» **Questions to answer**:
1 - Pull out everything in the interview from "Ram Jethmalani: You" down to "your silly questions.", word for word.
2 - Extend the interview between Karan Thapar and Ram Jethmalani past its last line, keeping the same back-and-forth format.

» **Extract**:
Karan Thapar: Do you know what your critics say? They say he is using Manu Sharma to build a career that is flagging. He is reviving a legal career that has ended by using and misusing Manu Sharma.
Ram Jethmalani: If you believe that foolish thing, it only reflects on your intelligence.
Karan Thapar: You are very welcome to criticise, in fact, be abusive of me. The point is that it’s not a defense of the question that I am asking you.
Ram Jethmalani: You are being abusive and I am trying to be polite because you are sitting in my house. You have no right to abuse the interviewee either. You are using a language, which no interviewer should use. I would have turned you out of my house, but for the fact that you are my friend and guest.
Karan Thapar: Except for the fact that what I am asking is probably niggling you. I am saying that you choose cases and you choose clients to promote yourself.
Ram Jethmalani: I refuse to be needled by a person like you. You are too small to needle me, for God’s sake!
Karan Thapar: And in which case, why get angry? Why get upset? Why you lose temper?
Ram Jethmalani: I am not upset. I am giving you a reply to your silly questions.

» **Exercise data**:
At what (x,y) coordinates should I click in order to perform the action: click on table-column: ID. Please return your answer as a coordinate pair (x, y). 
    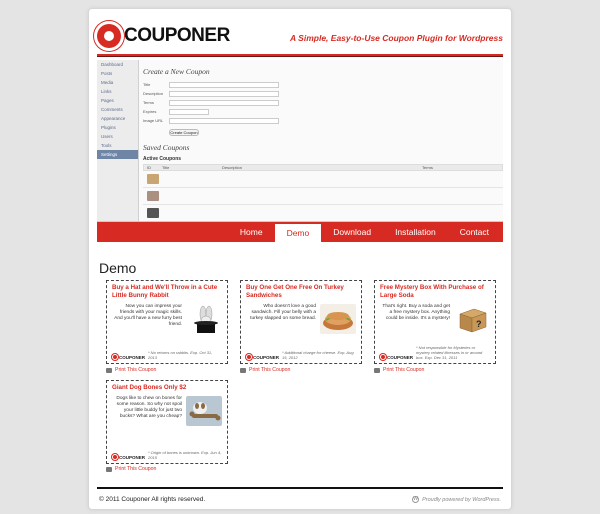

» **Answers for the exercise**:
1 -
Ram Jethmalani: You are being abusive and I am trying to be polite because you are sitting in my house. You have no right to abuse the interviewee either. You are using a language, which no interviewer should use. I would have turned you out of my house, but for the fact that you are my friend and guest.
Karan Thapar: Except for the fact that what I am asking is probably niggling you. I am saying that you choose cases and you choose clients to promote yourself.
Ram Jethmalani: I refuse to be needled by a person like you. You are too small to needle me, for God’s sake!
Karan Thapar: And in which case, why get angry? Why get upset? Why you lose temper?
Ram Jethmalani: I am not upset. I am giving you a reply to your silly questions.

2 -
Karan Thapar: All I am doing is being Devil’s Advocate. You are behaving as if you have got the devil in front of you. Calm down! Calm down!
Ram Jethmalani: Don’t expect me to calm down when you are crossing all limits of an interviewer.
Karan Thapar: Then let me cross one more. I want to talk to you about the manner in which you are defending Manu Sharma. Is it moral, fitting and proper that you should defend Manu Sharma by casting aspersions on the character of Jessica Lal, a woman who is dead and cannot defend herself.
Ram Jethmalani: I go by the record of the case. And please read this. I have not invented this. This is an exhibit number 47 upon DA at the trial. I am an appellate lawyer. I have not appeared in the trial court. Now, please read this to the viewers.
Karan Thapar: Mr Jethmalani, I am well aware of what you are showing me. You are showing me an article from The Pioneer dated May 5, 1999. Just because a newspaper published an allegation….
Ram Jethmalani: First you will have to tell your viewers the headline of this newspaper. Tell them that this is an exhibit and also tell them that the story which is now being attributed to me is a part of the record of the case from 1999.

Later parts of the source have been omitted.